Design approach to update graphs with atomic data

ColmMassey commented 4 years ago

At present, we always rebuild graphs from scratch. There are many reasons we will need to incremenally add/remove data from a graph.

sunnydean commented 4 years ago

Currently working on adding, removing AND editing

sunnydean commented 4 years ago

@ColmMassey BTW Do you have a specific case for removing data?

I can imagine using the lime survey for adding new data (1 entry at a time) or editing old data

Uploading new data to a graph (from an us or whoever else) should only be editing old entries and uploading new ones OR synchronizing their whole Dataset with the data in the graph (effectively removing the old graph and uploading a new one with the new data)

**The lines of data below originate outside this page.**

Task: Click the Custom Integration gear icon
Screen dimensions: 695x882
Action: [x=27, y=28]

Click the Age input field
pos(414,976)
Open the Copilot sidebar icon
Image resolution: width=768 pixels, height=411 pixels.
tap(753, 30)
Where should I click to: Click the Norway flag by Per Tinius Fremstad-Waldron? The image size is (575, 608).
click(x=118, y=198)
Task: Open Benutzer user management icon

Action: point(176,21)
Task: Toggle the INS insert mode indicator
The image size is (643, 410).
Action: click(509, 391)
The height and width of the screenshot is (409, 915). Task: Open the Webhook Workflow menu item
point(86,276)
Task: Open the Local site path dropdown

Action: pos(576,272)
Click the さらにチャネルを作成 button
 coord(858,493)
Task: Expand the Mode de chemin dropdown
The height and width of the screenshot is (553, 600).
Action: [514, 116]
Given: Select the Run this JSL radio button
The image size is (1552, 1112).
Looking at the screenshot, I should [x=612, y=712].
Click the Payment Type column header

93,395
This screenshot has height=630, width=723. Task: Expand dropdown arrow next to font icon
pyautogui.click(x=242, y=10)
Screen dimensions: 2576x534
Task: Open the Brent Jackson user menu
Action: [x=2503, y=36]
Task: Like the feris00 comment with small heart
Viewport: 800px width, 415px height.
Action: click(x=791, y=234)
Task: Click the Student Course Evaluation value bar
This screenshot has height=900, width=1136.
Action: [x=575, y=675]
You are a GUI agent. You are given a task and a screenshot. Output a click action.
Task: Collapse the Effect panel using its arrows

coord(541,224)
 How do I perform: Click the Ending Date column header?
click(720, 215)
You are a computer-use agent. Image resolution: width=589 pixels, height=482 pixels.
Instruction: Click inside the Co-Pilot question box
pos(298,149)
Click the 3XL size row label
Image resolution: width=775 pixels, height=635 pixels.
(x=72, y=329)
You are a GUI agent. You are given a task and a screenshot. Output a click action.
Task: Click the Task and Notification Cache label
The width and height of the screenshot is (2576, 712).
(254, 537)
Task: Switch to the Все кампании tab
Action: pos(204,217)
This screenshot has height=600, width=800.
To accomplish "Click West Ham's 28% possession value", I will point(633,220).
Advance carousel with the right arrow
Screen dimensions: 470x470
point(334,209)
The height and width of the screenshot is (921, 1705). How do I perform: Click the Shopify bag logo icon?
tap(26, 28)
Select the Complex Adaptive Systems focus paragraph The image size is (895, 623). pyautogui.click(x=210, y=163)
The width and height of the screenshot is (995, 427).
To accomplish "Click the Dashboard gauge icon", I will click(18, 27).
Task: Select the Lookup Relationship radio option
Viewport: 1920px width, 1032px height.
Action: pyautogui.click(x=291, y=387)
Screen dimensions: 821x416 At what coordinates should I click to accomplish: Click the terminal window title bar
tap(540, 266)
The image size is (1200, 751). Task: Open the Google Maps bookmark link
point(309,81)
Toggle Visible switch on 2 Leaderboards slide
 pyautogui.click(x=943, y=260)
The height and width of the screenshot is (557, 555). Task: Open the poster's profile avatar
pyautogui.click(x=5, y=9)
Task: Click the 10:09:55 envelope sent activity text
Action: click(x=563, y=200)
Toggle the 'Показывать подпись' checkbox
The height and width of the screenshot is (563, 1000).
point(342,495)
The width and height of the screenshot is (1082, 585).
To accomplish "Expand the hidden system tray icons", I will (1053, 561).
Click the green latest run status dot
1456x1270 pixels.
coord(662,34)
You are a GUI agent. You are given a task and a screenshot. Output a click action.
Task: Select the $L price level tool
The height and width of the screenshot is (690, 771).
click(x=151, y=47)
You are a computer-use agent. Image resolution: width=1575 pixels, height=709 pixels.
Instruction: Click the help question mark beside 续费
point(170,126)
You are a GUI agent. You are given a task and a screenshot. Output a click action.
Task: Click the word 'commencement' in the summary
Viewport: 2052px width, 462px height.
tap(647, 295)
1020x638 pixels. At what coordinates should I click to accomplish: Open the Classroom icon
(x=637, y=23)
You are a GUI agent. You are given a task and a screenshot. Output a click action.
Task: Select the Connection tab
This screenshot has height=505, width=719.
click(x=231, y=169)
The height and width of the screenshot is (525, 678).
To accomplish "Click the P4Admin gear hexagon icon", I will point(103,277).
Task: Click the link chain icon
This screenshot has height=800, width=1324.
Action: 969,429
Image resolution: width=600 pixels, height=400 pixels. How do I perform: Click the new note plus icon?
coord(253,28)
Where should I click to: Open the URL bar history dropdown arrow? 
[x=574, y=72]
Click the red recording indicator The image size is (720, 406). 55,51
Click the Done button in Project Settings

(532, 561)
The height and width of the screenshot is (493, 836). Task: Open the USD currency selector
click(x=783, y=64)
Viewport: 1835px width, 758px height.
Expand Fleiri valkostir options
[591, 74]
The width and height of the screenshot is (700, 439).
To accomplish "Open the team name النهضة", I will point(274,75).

the synchronizing can be done by either adding/editing/deleting or uploading a new graph to replace the old one. I guess my question is what is specifically the point of doing this? What are we intending to achieve by implementing atomic updates rather than full synchronizations (like we are doing currently), Except making our code functional with updates from limesurvey ?

ColmMassey commented 4 years ago

We discussed this in a chat. Perhaps list here the use cases you have now designed solutions for.

sunnydean commented 4 years ago

Right, so after the chat, it seems that this issue might be a bit of a priority. The tasks for now:

Add new data:

generating a triple from the passed data
adding an entry to a specific table in the triplestore
generating a rdf file (with the given input) and storing it in the data folder for that table
generating a ttl file (with the given input) and storing it in the data folder for that table
generating a html file (with the given input) and storing it in the data folder for that table
adding an entry to the index.rdf file (that contains all the rdf data for a graph)
adding an entry to the index.html file (that contains all the html data for a graph)
adding an entry to the index.ttl file (that contains all the ttl data for a graph)

Edit data:

generating a triple from the passed data
find triple and edit the entry for a specific table in the triplestore
generating a rdf file (with the given input) and storing it in the data folder for that table and replacing the old one
generating a ttl file (with the given input) and storing it in the data folder for that table and replacing the old one
generating a html file (with the given input) and storing it in the data folder for that table and replacing the old one
replacing an entry to the index.rdf file (that contains all the rdf data for a graph)
replacing an entry to the index.html file (that contains all the html data for a graph)
replacing an entry to the index.ttl file (that contains all the ttl data for a graph)

Remove Data:

find triple and remove the entry from a specific table in the triplestore
removing the rdf file of an entry (for the given input)
removing the ttl file
removing the html file
removing an entry to the index.rdf file (that contains all the rdf data for a graph)
removing an entry to the index.html file (that contains all the html data for a graph)
removing an entry to the index.ttl file (that contains all the ttl data for a graph)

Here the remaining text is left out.